> [TASK REQUIREMENTS]:
(1) Decide whether each statement agrees with the passage on the Second Epistle to Timothy: (a) the letter is one of the three Pastoral Epistles; (b) Paul asks Timothy to come to him before winter; (c) Paul asks Timothy to bring Luke with him. For each, answer yes or no and quote the words of the passage that decide it.
(2) Write what comes next in the passage on the Second Epistle to Timothy, picking up after its last sentence.

Second Epistle to Timothy
From Textus Receptus
See Also: Old Testament
The Second Epistle to Timothy is one of the three Pastoral Epistles, traditionally attributed to Saint Paul, and is part of the canonical New Testament.
In his letter, Paul urges Timothy to not have a "spirit of fear" and to "not be ashamed to testify about our Lord" (1:7-8). He also entreats Timothy to come to him before winter, and to bring Mark with him (cf. Philippians 2:22). He was anticipating that "the time of his departure was at hand" (4:6), and he exhorts his "son Timothy" to all diligence and steadfastness in the face of false teachings, with advice about combating them with reference to the teachings of the past, and to patience under persecution (1:6–15), and to a faithful discharge of all the duties of his office (4:1–5), with all the solemnity of one who was about to appear before the Judge of the quick and the dead.

> [DATASET EXCERPT]:
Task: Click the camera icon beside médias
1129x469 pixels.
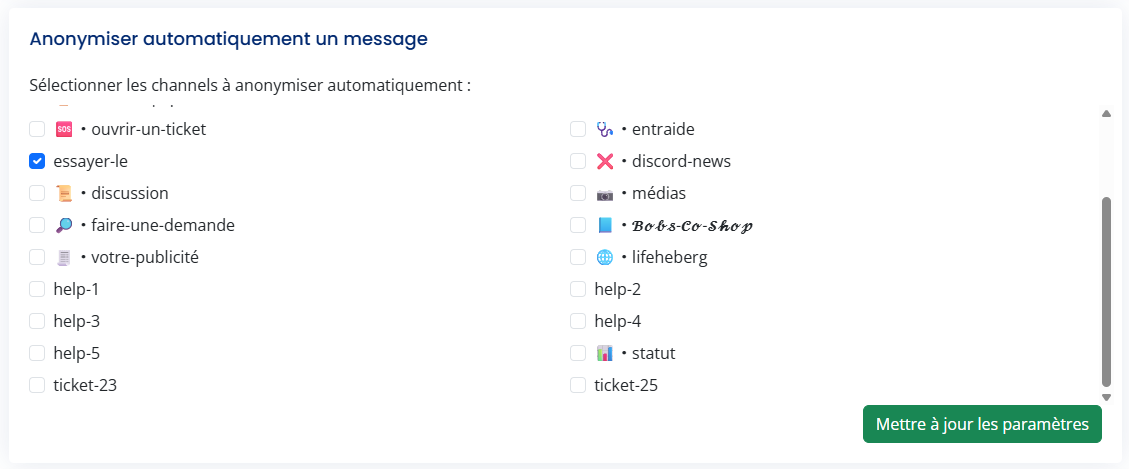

> [ANSWER SET]:
(1)
(a) Yes: "is one of the three Pastoral Epistles"
(b) Yes: "He also entreats Timothy to come to him before winter"
(c) No: "and to bring Mark with him"

(2)
Paul clearly anticipates his being put to death and realities beyond in his valedictory found in 2 Timothy 4:6-8: "For I am now ready to be offered, and the time of my departure is at hand. I have fought a good fight, I have finished my course, I have kept the faith: Henceforth there is laid up for me a crown of righteousness, which the Lord, the righteous judge, shall give me at that day: and not to me only, but unto all them also that love his appearing."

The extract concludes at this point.